西川家では博美の母と詩穂の母が神樹の到着を待っていた。
西川氏は会社に出勤している。博美も学校だ。鍵は博美から預かっている。
神樹光子留は56歳。大仏のように皮の厚いいかめしい顔をしている。袈裟を思わせる黒いコートの下には白い法衣を着込み、結袈裟を掛けている。この日に備えて山にこもって霊気を蓄えてきた。袖の中、左手に数珠を巻き、右手に密教仏の武器である金剛杵を持ち、戦闘への意欲は万全だ。
脇に控える神枝みどりは42歳。剃髪して痩せて、こちらも一見男性のように見える。彼女は普通に黒い袈裟姿をしている。神樹の下で修行して十余年。今や神樹の心強いパートナーだった。
「では、参りますよ」
バスが行ってしまうと、深く響く男性的な声で言って、神樹は歩き出した。
バス停から西川家は300メートルほど。表通りから奥まった、大きな家の並ぶ御屋敷通にあった。
路地を細かく曲がっていき、少し広い道路に出る。こざっぱりした神社があって、神樹はこの地の地主神に挨拶して、そこから2本先の路地を目指した。

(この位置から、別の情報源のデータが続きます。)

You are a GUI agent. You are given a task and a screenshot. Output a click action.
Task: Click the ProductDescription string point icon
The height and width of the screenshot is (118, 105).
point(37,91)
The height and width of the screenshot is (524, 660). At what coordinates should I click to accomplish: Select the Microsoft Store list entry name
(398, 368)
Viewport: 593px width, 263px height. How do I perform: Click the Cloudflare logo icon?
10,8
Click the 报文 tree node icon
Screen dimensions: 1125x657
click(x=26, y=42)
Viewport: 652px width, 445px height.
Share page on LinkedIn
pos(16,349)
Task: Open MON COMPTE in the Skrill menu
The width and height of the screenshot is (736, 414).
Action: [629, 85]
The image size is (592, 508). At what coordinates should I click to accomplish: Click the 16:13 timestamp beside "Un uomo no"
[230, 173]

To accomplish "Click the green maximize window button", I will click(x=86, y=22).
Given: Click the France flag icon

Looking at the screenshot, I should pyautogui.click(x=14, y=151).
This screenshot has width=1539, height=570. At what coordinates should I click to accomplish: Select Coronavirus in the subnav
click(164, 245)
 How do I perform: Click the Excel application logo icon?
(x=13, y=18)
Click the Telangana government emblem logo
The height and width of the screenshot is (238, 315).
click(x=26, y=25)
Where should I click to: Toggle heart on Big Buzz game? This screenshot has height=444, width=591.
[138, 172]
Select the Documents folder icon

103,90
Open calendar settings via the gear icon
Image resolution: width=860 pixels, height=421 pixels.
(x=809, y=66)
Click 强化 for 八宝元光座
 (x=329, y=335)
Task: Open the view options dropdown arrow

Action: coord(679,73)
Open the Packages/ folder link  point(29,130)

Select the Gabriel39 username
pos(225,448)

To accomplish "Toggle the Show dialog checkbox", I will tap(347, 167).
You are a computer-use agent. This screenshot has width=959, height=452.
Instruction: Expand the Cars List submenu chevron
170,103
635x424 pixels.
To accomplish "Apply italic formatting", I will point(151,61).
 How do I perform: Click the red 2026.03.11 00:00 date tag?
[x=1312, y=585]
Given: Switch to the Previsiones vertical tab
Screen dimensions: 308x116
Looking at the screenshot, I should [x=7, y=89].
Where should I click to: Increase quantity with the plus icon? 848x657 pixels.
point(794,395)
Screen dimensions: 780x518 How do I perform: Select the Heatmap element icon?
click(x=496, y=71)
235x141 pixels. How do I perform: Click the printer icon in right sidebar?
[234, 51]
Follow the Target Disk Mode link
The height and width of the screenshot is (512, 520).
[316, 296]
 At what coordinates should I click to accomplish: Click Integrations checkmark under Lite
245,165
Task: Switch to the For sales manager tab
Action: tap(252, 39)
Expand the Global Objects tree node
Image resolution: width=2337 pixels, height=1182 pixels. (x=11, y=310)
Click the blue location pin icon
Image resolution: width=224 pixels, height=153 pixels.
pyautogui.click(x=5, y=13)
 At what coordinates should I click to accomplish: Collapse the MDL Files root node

いよいよ、西川家へ30メートルほどという入り口に立った時。
空は高い所に刷毛で掃いたような白雲があるだけで、真っ青な、快晴だった。
神樹は気合いを前面に押し出しながら一歩を踏み出した。
「ぐっ」
地面に着こうとした足が、中途半端な所でぶら下がった。
「先生。いかがなされました?」
師匠の異変に気づいて神枝が横から顔を覗いた。
神樹は下唇を噛み、鬼のような形相でうなっていた。
「先生」
「脚が……、つった……」
草履に脚絆の足が、ぷるぷると震えている。
拍子抜けするアクシデントだったが、当人の苦痛は激烈だった。
「悪霊め、わしに来てほしくないようじゃな」
神樹はオールバックの額に脂汗をにじませながら自分を鼓舞するように不敵に笑った。
なんとか地面に足を下ろしたが、筋肉がはがれ落ちようとする激痛が突き上げた。
「なんの」
神樹は両手をコートの袖から出すと、左手の数珠を胸の前に構え、金剛杵の右手を突き出した。
「行くぞ!」
「はっ」
辺りが急に陰った。日を隠すような雲もないのに、太陽が黒く影になった。
数珠が弾けとんだ。広い額に当たって血がにじんだ。
神樹はぐっと堪え、前進した。まるで大風を真っ正面から受けているように体が重かった。
「せ、先生……」
「後ろからついてまいれ」
神枝は耐え切れずに神樹の背に隠れて続いた。
神樹は風の壁を切るように金剛杵をぐっと突き出した。三つ爪の、三鈷杵という物だ。人の、行動・言葉・心を、仏のそれと一致させる為のアイテムだ。
「オン アバキャ ベイロシャノウ・・」
光明真言を唱えて悪しき霊波を除滅しようとした。
キリキリキリ……
黄金の三鈷杵の、左右、三つずつの爪が、徐々に伸び上がり、神樹に向かってきた。さしもの神樹も驚いた。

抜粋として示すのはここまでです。